À partir de là, plus rien n’est crédible, ni cette terrible maladie qui laisse à notre héroïne une redoutable lucidité ainsi qu’une fraîcheur de rose, ni ces procédures judiciaires qui se déroulent à un rythme accéléré qui émerveillerait certainement Michel Mercier, notre Garde des Sceaux ; l’objectif (rarement atteint dans la vraie vie) étant que la procédure atteigne son terme avant que l’héroïne ait rendu son dernier souffle.

Soyons indulgents et faisons l’impasse sur les invraisemblances judiciaires de cette histoire et demandons-nous s’il est possible de rencontrer dans la réalité des personnages comme ceux qui interviennent dans ce film.

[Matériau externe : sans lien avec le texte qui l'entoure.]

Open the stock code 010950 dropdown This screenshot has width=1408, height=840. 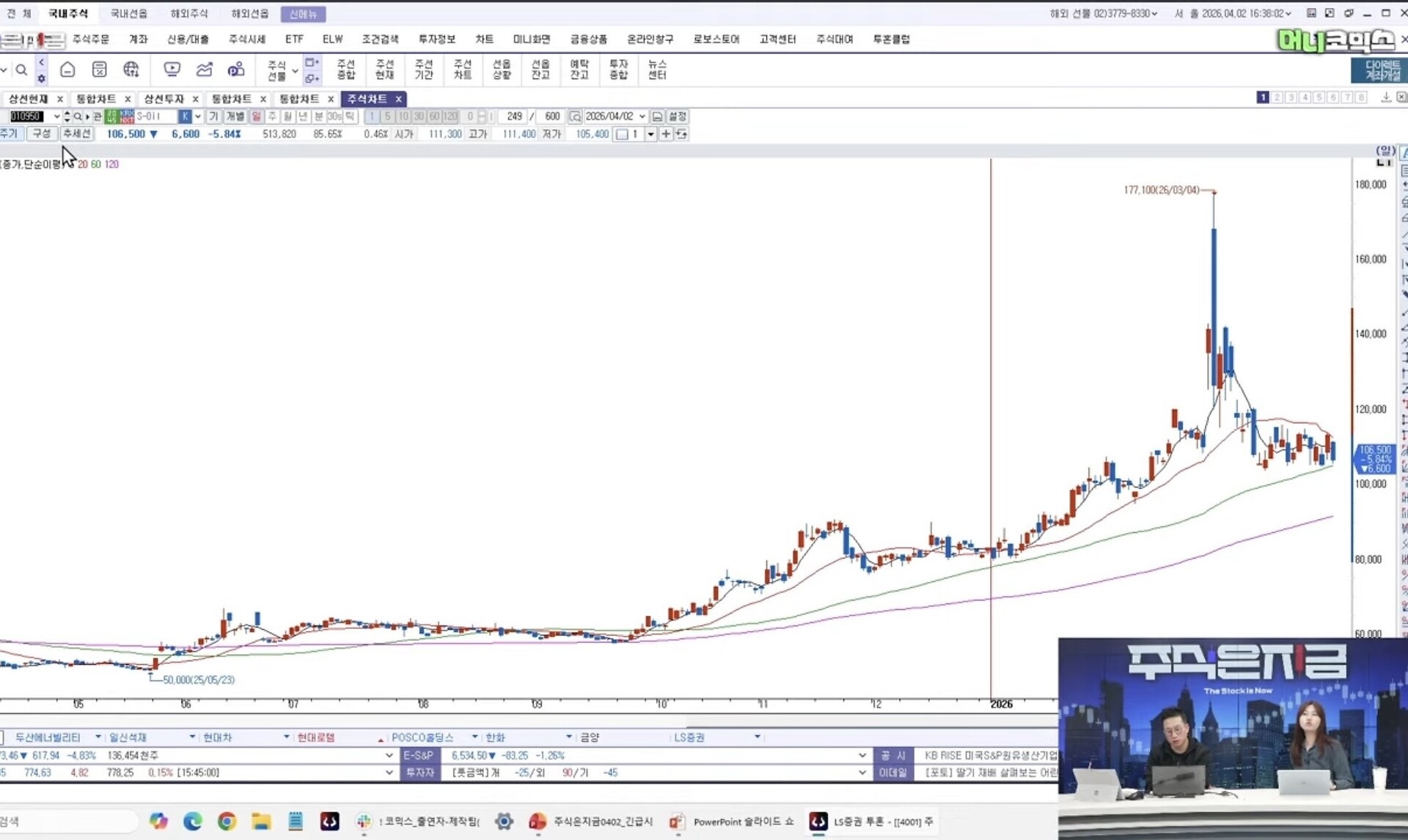(x=56, y=117)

Est-il réaliste de présenter une personne, terrassée par la maladie et dont les jours sont comptés, continuant à organiser la vie présente et future de sa tribu… allant même jusqu’à rappeler à son époux qu’il ne doit pas oublier d’aller chercher le colis de La Redoute au point-relais ?

Peut-on imaginer avoir un conjoint (Yannick Renier), comme celui de Claire, qui découvre la grave maladie de son épouse seulement quelques jours avant quelle décède ? Il est vrai que la culture du basilic et l’installation de la balançoire extérieure semblent occuper tout le quotidien de cet homme.

Est-il pensable de rencontrer une personne en difficulté (surendettée et sans logis) qui s’incruste de cette manière, et sans gêne aucune, dans la vie d’une famille qui semble pourtant vivre bien modestement ?

Le seul personnage crédible de cette histoire est Stéphane, l’ami/confident, qui est probablement le seul dont la maturité supposée lui permet de comprendre très vite quelle sera l’issue de ce combat contre la maladie.

Un film sur le surendettement et les sociétés de crédit qui contournent les textes de loi ? Pas exactement…

Un film qui propose des solutions ? Ben non… Pourquoi ?

La presse a relayé un commentaire du réalisateur qui prétend qu’il faut regarder ce film avec le cœur et non avec le cerveau. Autant dire qu’avec ma petite cervelle et mon cœur de pierre, il m’a été très difficile de mettre en œuvre cette recommandation.

Désolée, je n’y ai pas cru et, si je n’ai pas quitté la salle avant la fin du film, c’est par égard pour les deux Mamies armées de béquilles qui s’étaient installées à mes côtés.